Le parole del governatore hanno messo in imbarazzo anche alla sua assessora alla Funzione pubblica, Bernadette Grasso, costretta a specificare: “Non c’era un concorso pubblico dal ’92, adesso abbiamo sbloccato con difficoltà un meccanismo fermo da anni e non è stato di certo facile”. Ma non solo: “I dipendenti regionali sono 1200 – ha sottolineato Grasso – e ne mancano almeno 600/700 all’appello. Abbiamo bisogno di nuovo personale e di nuove competenze”. Nel 2015 erano, d’altronde, oltre 1700, e l’assessora rivendica: “Abbiamo uno Statuto speciale, che vuol dire che i nostri assessorati sono come dei ministeri: se altrove i Musei sono pagati dallo Stato, qui la responsabilità economica è della Regione. Bisogna sapere bene come stanno le cose, prima di giudicare”. Intanto, al governatore rispondono anche dal Sadirs, il sindacato autonomo dei dipendenti della Regione siciliana, puntando il dito contro il mancato pagamento dei festivi extra dell’anno scorso per i dipendenti dei musei e dei siti archeologici, in tutto 700: “Sono ancora fermi i pagamenti delle indennità delle 2019, per lavoro cioè già svolto – sottolinea Pippo Di Paola del Sadirs – : non si può chiedere ai lavoratori uno sforzo senza alcuna retribuzione”.
Così, tra una dichiarazione e una sottolineatura, la questione resta: dopo il Covid, potrà il turismo siciliano godere di una fruizione completa dei suoi Beni culturali? La risposta è incastrata in un cavillo: nel 2019 è stata fatta una deroga al contratto che ha permesso ai dipendenti di lavorare oltre il limite delle 17 domeniche annuali. Solo che i festivi “extra” del 2019 non sono stati ancora pagati, per questo i sindacati – anche irrigiditi dalle esternazioni del governatore – chiedono garanzie sul pagamento degli arretrati. Pagamento bloccato a causa di quello che sembra essere un vero e proprio pasticcio burocratico: secondo la Funzione pubblica, supportata dall’Aran (l’Agenzia regionale per la contrattazione nel pubblico impiego), la deroga avrebbe dato luogo a un duplicato contrattuale illegittimo. Cavilli su cavilli che però si traducono in mancati pagamenti per i regionali: “Per lavoro già svolto”, rivendica Di Paola.
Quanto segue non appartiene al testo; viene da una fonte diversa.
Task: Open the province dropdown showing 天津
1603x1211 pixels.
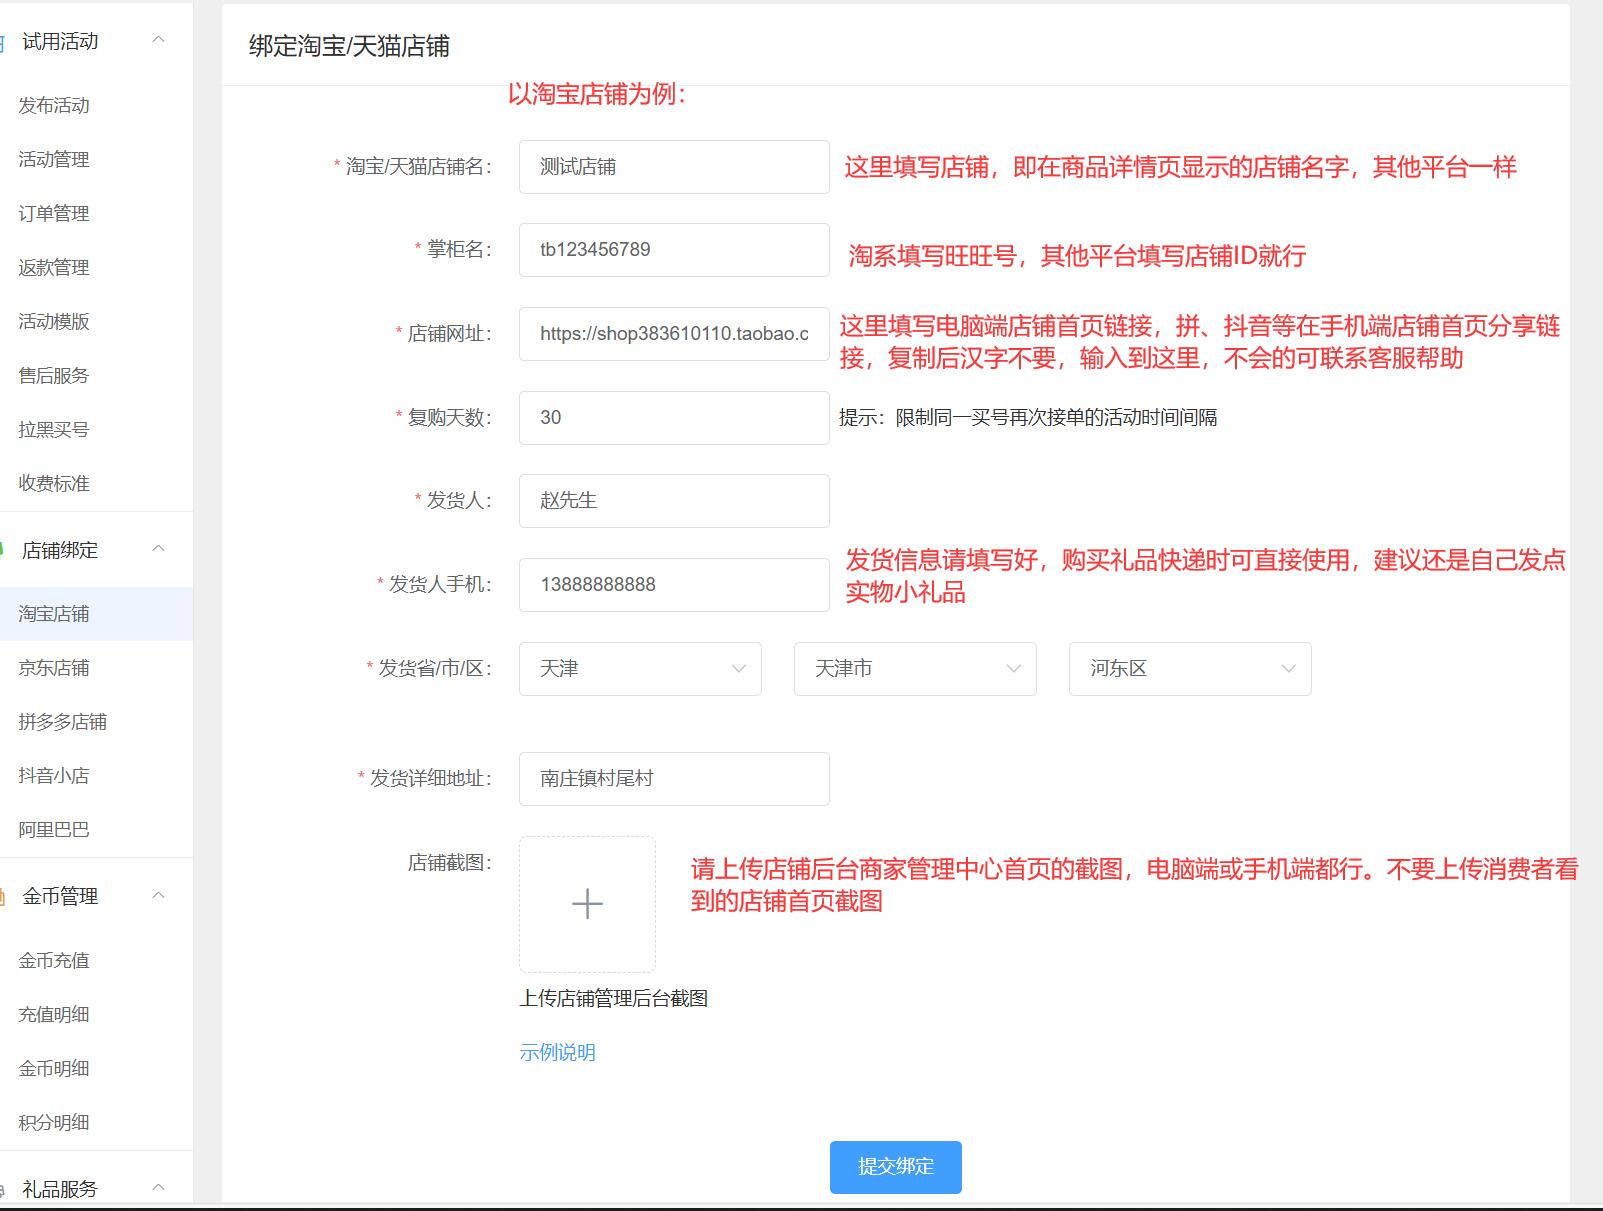Action: click(640, 669)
Che però aggiunge: “Nessuno vuol fare restare chiusi i musei siciliani nel periodo estivo. Da parte del personale sempre stata voglia di portar avanti la regione e i posti di lavoro in cui opera”. “Il diritto alla retribuzione del lavoro non può essere secondario ma non intendiamo interrompere la contrattazione”, dice pure Franco Campagna, della Funzione pubblica della Cgil.
E mentre i musei siciliani rischiano di dover chiudere le domeniche d’estate, il governo annuncia lo stanziamento di due milioni e mezzo per “attrezzare le spiagge libere di 126 Comuni siciliani con misure per favorire il distanziamento interpersonale e scongiurare il contagio fra i bagnanti”. Soldi che serviranno, oltre a rifornire di mascherine i bagnini, anche per i kit di sanificazione, una cartellonistica informativa con tutte le norme anti contagio, e pure i segnaposto per aiutare a rispettare la distanza tra gli ombrelloni. Tra burocrazia e tempi tecnici il rischio è che tutto ciò arrivi nelle spiagge a settembre.